Background
There is a physical upper limit to the number of orders per second that can be processed by a trading host of a security trading system, which is determined by the physical hardware capacity and software algorithm efficiency of the trading system. For example, one ten-trillion network card is matched with a Linux kernel, the number of UDP packets which can be delivered to an application program per second is about 50 ten thousand, a large number of control message packets are also included, each data packet application layer needs to be processed by 20 microseconds, and the number of report data packets which can be actually processed is about 5 thousand per second. In order to avoid a large amount of packet loss caused by excessive data packets and waste of system resources on retransmission control and out-of-order processing, the number of orders arriving at each trading host per second needs to be limited. Limiting the number of orders arriving at the trading system per second also provides a fair trading opportunity for the market, and avoids the occurrence of events such as the sudden reporting of a large number of order rushing boards by customers on a single seat (link).
Current limiting algorithms in the industry can be basically divided into 4 classes:
fixing window current limiting: fixed window throttling is the simplest to divide the time into multiple windows, and increments a counter each time an order is placed in a window, and if the counter exceeds the limit, the new incoming request in the event window will be rejected. The problem with this algorithm is that it may let twice as much traffic pass at the window boundary time point.
Sliding window current limiting: the sliding window flow limitation is to subdivide windows on the basis of fixed window flow limitation and delete expired windows on the first-in first-out principle, and the algorithm does not have the problem of twice burst flow, but needs to consume O (N) space (N is the number of windows) for storing the count on each small window.
And (3) a leaky bucket algorithm: the leaky bucket algorithm removes queued requests at fixed intervals, and new incoming requests are directly rejected if they exceed the capacity of the queue within the bucket. The problem with this algorithm is that new requests will wait a fixed interval to be processed anyway, increasing processing latency.
Token bucket algorithm: the token bucket algorithm generates tokens at a fixed rate and places the tokens in the bucket, requests for fetching tokens are processed, and those that cannot be fetched are rejected. The token bucket can better limit the current for single-point services, but cannot cooperatively limit the current for distributed multiple entries, so that the number of requests reaching a target service exceeds the limit.
In the existing trading system, the flow control strategy adopted by the bidding trading host is mainly in-transit order number control, which does not limit the orders that can be sent on a certain link every second, and only limits how many orders are processed on the link at a certain moment in waiting for the trading host, so that the flow control mode can be understood as a variation of the leaky bucket algorithm and the tight binding of the business field, because whether the request orders in the queue need to be deleted or not is processed according to the result returned from the trading host.
As shown in fig. 1, each trading gateway maintains an in-transit queue, each communication server (denoted CS) also maintains a respective in-transit order queue, and distinguishes the sub-queues in connection with the upstream gateway, in which all orders that have been sent to the trading host are recorded, and when an order execution report is received in response from the trading host, looks up the corresponding order from the queue and deletes it, and allows a new order to be transmitted to the next layer and eventually to the trading host.
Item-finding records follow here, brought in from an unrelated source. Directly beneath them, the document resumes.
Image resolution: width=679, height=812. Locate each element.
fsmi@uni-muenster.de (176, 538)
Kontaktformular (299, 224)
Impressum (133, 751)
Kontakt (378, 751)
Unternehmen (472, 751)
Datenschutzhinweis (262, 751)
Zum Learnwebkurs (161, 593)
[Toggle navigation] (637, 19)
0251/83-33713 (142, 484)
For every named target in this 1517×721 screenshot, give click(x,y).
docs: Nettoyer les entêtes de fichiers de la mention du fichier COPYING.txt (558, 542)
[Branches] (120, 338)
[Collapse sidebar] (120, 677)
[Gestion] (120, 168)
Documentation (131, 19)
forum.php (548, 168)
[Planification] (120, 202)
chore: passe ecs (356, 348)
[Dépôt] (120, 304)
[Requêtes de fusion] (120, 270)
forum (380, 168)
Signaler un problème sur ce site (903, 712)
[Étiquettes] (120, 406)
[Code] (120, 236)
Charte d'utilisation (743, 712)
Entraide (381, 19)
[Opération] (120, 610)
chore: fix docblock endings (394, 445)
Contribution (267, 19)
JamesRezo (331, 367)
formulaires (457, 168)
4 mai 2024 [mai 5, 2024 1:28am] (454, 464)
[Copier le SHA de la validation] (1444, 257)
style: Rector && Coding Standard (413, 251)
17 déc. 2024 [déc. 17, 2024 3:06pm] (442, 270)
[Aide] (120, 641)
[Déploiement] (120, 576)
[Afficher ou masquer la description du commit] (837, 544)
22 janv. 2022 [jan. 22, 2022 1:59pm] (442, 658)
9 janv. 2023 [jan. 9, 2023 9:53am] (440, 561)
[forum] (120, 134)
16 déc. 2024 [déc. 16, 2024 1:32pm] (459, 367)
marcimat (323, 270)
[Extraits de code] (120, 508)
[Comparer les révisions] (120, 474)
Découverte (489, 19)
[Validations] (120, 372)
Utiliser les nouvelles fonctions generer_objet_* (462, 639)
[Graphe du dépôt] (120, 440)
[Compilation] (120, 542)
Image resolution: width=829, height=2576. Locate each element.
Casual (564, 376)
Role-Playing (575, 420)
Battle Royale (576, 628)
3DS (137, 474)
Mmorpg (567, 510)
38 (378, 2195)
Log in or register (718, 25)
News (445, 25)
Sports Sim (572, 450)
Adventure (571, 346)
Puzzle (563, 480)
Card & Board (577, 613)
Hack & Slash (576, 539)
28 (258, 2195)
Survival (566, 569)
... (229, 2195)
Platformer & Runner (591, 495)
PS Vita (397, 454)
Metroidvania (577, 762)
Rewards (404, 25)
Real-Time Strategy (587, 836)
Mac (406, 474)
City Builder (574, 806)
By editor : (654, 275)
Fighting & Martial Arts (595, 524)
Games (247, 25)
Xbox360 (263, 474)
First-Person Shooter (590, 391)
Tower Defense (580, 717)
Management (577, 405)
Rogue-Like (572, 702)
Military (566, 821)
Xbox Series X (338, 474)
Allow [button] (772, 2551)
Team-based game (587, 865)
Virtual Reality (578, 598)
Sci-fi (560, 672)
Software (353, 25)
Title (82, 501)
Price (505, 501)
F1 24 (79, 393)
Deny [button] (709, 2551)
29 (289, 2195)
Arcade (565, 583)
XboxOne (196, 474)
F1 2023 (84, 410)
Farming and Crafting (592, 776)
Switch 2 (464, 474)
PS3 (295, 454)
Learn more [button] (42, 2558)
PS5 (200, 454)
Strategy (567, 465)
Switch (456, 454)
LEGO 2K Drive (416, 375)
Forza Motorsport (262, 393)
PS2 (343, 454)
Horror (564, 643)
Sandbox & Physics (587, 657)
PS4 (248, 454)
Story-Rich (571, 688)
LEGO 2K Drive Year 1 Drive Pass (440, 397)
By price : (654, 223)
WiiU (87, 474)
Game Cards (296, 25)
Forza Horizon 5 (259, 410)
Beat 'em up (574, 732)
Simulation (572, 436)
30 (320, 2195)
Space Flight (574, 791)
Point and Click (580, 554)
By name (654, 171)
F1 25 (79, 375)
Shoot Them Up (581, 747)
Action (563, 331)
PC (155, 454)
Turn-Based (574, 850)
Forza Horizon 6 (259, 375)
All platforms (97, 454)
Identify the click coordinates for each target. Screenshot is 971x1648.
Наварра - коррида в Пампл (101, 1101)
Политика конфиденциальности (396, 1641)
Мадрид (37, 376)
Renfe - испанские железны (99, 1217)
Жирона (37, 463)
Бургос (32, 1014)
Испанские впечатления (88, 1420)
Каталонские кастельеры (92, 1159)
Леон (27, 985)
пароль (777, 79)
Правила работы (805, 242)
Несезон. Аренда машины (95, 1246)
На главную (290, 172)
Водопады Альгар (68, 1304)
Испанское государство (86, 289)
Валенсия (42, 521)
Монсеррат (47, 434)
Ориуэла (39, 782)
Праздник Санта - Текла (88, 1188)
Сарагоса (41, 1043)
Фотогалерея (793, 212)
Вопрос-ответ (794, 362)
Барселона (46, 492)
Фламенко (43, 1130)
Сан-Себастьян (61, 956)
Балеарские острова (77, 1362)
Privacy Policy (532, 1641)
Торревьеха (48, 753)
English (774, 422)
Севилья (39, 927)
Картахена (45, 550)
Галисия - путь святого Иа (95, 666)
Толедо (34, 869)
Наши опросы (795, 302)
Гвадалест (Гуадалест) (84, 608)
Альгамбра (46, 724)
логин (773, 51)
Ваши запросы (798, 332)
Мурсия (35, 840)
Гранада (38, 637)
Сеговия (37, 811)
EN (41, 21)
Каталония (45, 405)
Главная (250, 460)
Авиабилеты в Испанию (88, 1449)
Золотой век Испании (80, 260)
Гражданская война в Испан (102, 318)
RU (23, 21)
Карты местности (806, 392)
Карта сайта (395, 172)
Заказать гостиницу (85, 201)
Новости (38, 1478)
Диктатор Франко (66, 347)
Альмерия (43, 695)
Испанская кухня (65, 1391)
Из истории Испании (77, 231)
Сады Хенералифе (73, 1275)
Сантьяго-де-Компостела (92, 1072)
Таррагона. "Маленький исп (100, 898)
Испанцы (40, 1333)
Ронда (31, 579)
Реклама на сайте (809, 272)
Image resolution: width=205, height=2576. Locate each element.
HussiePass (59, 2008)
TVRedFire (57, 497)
The problem exists in that when all the CSs reach the maximum number of orders in transit, if the varieties are concentrated, the sending frequency of the orders exceeds the processing capacity per second of a single trading host, so that the CS in-transit queue is full, the waiting time of the orders in the queue is increased by 10-15 seconds, the response time delay of a trading system is seriously increased, and the alarm of an upstream dealer system is triggered.
When the queue is full, the CS stops reading data in communication connection with the transaction gateway, so that heartbeat of the two parties is overtime, the connection is actively disconnected, reconnection operation is triggered, and snow frost is added to a network and an operating system layer.
Since the crowded orders are in the in-transit order list of the CS, the orders must be removed after they arrive at the trading host, which results in the inability to remove the in-transit order within 10-15 seconds.
Disclosure of Invention
The invention aims to solve the defects of the prior art and provides a low-delay distributed flow control method suitable for a security trading system so as to meet the requirements of the security trading system.
In order to achieve the purpose, a low-delay distributed flow control method suitable for a security trading system is designed, wherein each resource instance Res is respectively provided with a flow limiter, and the flow limiter comprises a current window currWindow and a forward window prevWindow; each current window currWindow and forward window prevWindow are provided with a time span TimeBand, and the time span TimeBand is internally provided with a flow control value limit; the forward window prevWindow comprises a starting time prevWindow start and a request counting value prevWindow count; the current window currWindow comprises a starting time currWindow, a request counting value currWindow, and a newly added request meter value currWindow changes; if the current time now is less than the time openTime for allowing a single request to pass next time, rejecting the current request; if the current time now is larger than or equal to the time openTime allowing the single request to pass next time, the current request is allowed to pass, the time openTime allowing the single request to pass next time is recalculated according to a time processing method, and meanwhile, the request counting value currWindow.
The value of the time span timesspan is set to be 2-N times of the value of the time interval between the counting of the synchronization window and the memDb, and N is a positive integer greater than or equal to 2.
Aligning the start time of the current window currWindow and the start time of the forward window prevWindow to the boundary of the time span timeSpan by: t-t% timeSpan; where t is the start time of the current window currWindow or the start time of the forward window prevWindow.
If the boundary nowStart of the current time for the time span timeServer is equal to currWindow.start + timeServer, saving the data of the currWindow into the forward window prevWindow, and resetting the currWindow; if the boundary nowStart of the current time for the time span timeServer is greater than currWindow.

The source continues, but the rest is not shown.